*Task requirements*:
Your response should contain exactly the lines running from the one with "This screenshot has" to the end of the data below, both included, and no pictures.
Records for this task below:
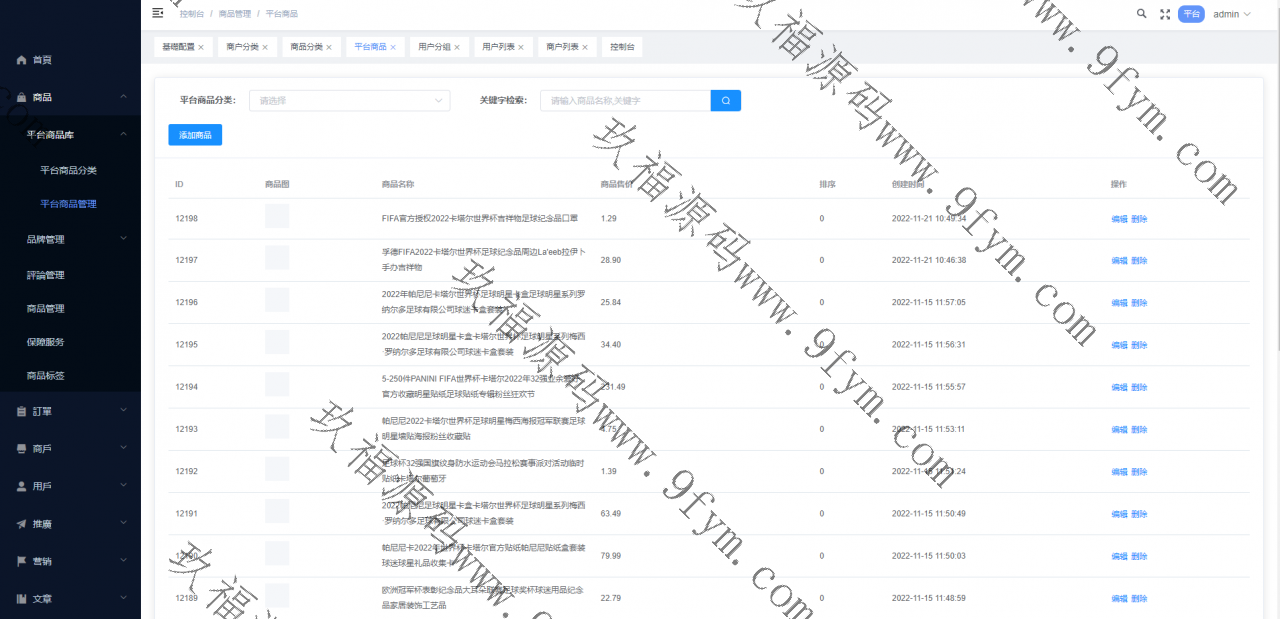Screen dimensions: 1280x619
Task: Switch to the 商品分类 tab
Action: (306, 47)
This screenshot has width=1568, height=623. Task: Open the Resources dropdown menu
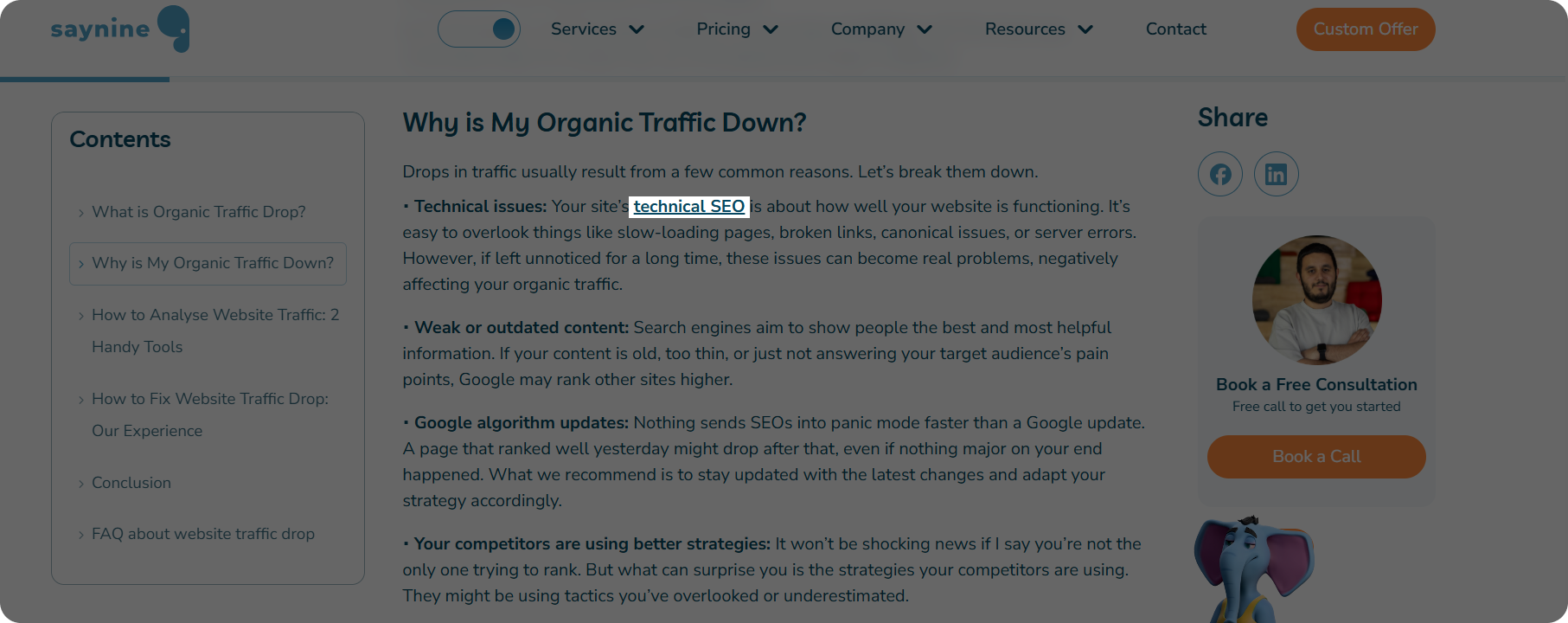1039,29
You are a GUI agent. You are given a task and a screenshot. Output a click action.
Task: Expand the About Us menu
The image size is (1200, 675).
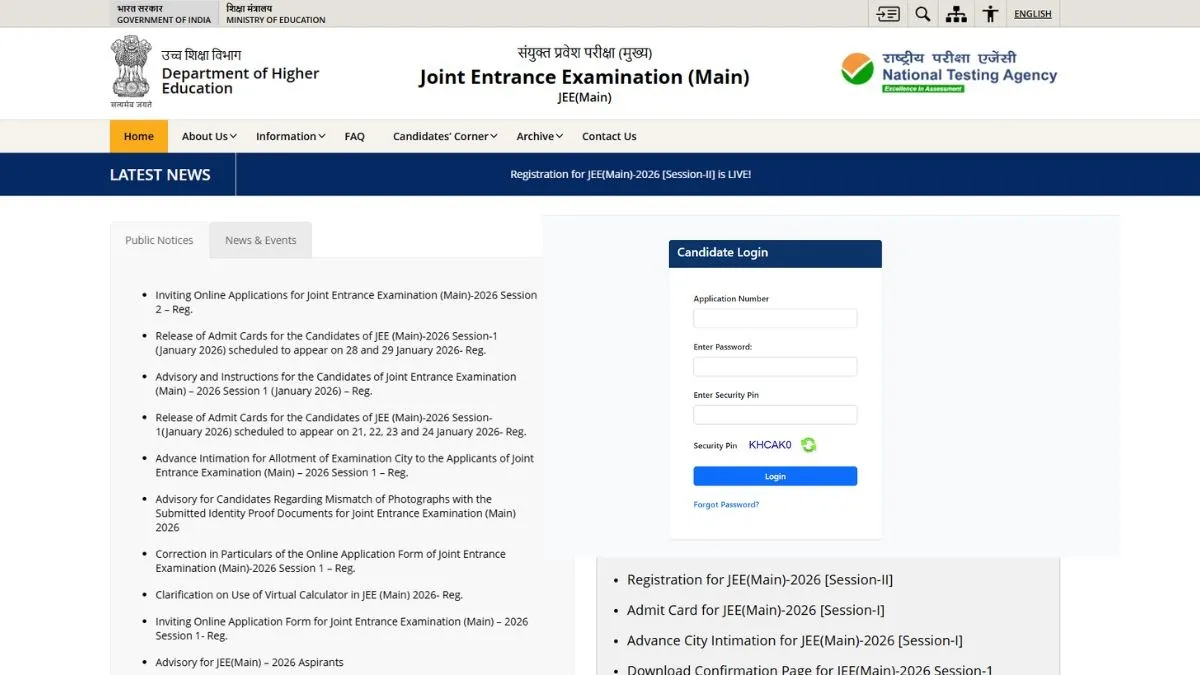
End of Records for this task.
*Answer area*:
This screenshot has width=1568, height=623. Task: Open the Resources dropdown menu
1039,29
You are a GUI agent. You are given a task and a screenshot. Output a click action.
Task: Expand the About Us menu
The image size is (1200, 675).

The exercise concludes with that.